**Aim of the task:** Restate each record word for word, omitting whatever pictures it holds.

[Items from a dataset]
◇ ◇ ◇ ◇
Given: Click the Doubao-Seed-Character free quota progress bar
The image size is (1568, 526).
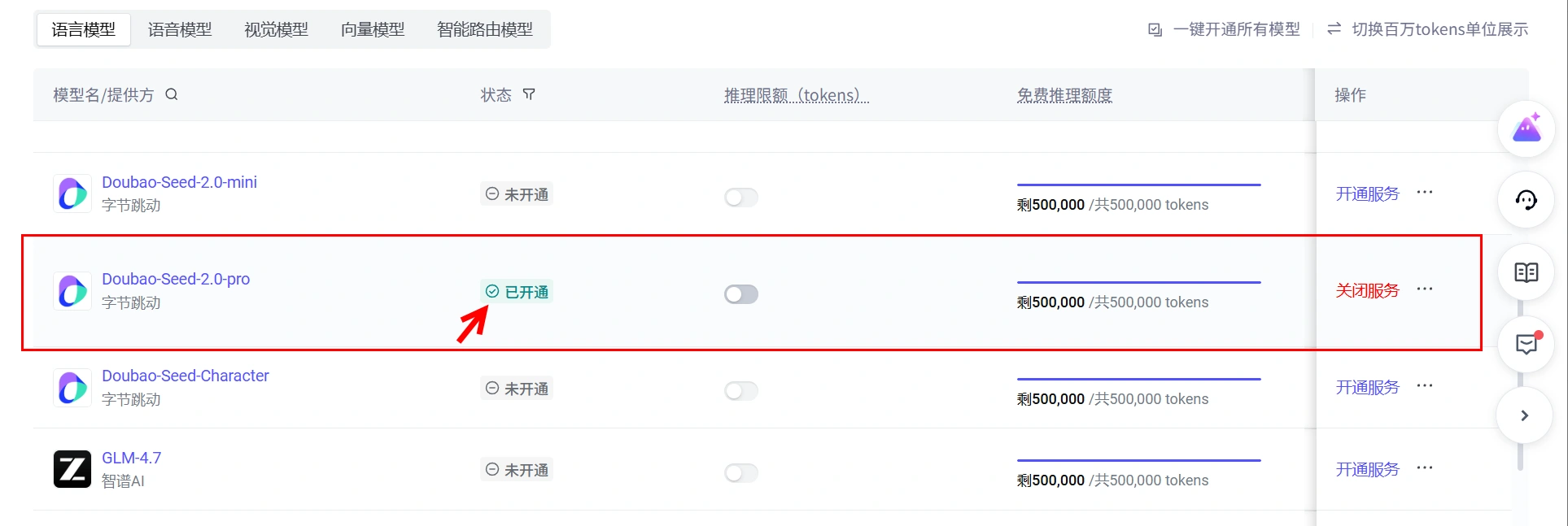Looking at the screenshot, I should (x=1138, y=379).
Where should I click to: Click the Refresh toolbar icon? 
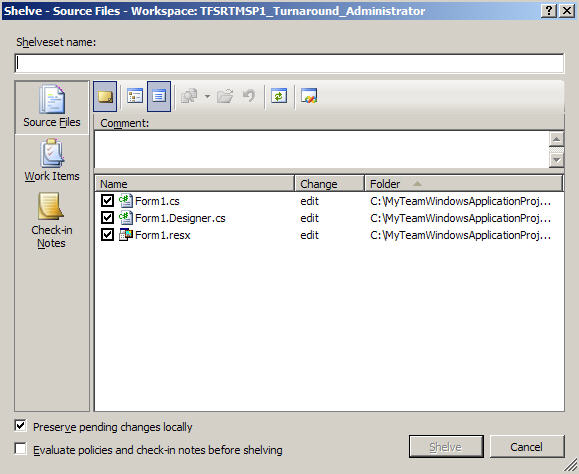click(x=279, y=97)
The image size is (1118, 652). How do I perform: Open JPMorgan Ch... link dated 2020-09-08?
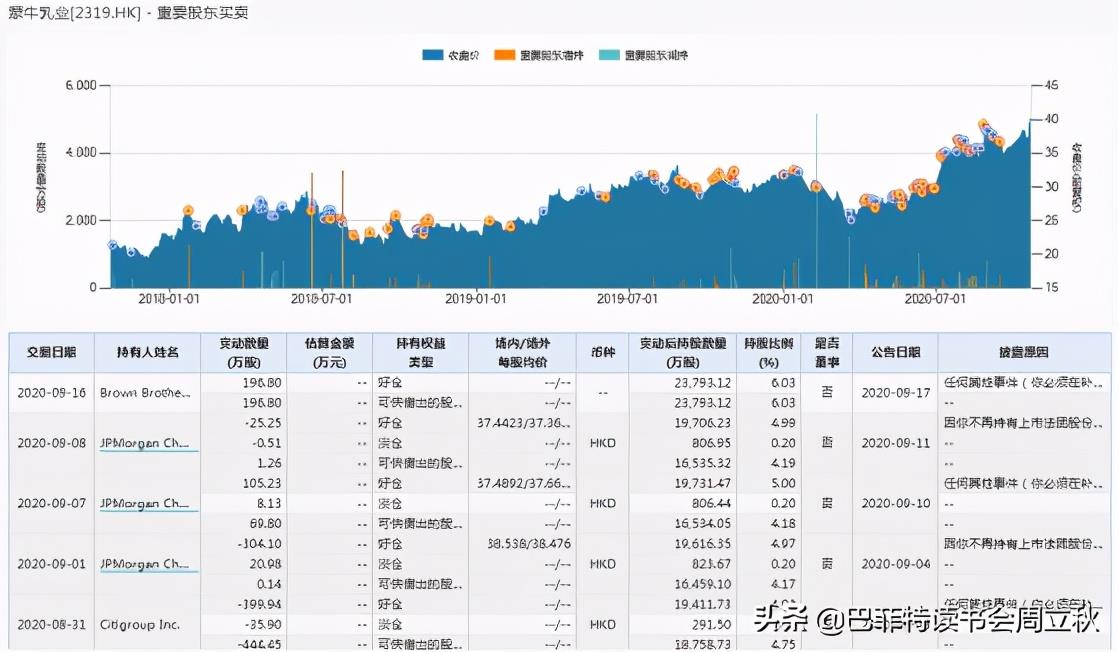(144, 442)
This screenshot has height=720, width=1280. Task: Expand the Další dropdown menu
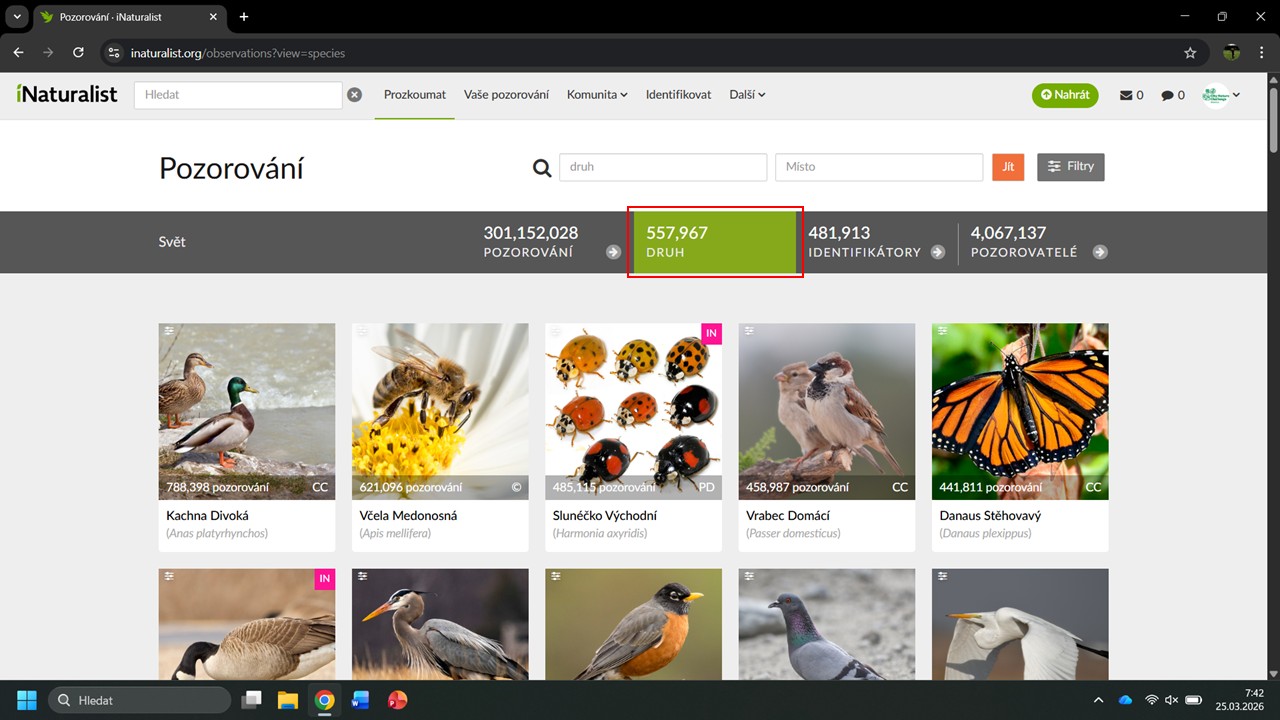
◇ ◇ ◇ ◇
**Written solution:**
Given: Click the Doubao-Seed-Character free quota progress bar
The image size is (1568, 526).
Looking at the screenshot, I should (x=1138, y=379).
Where should I click to: Click the Refresh toolbar icon? 
click(x=279, y=97)
The image size is (1118, 652). How do I perform: Open JPMorgan Ch... link dated 2020-09-08?
(144, 442)
This screenshot has height=720, width=1280. Task: Expand the Další dropdown menu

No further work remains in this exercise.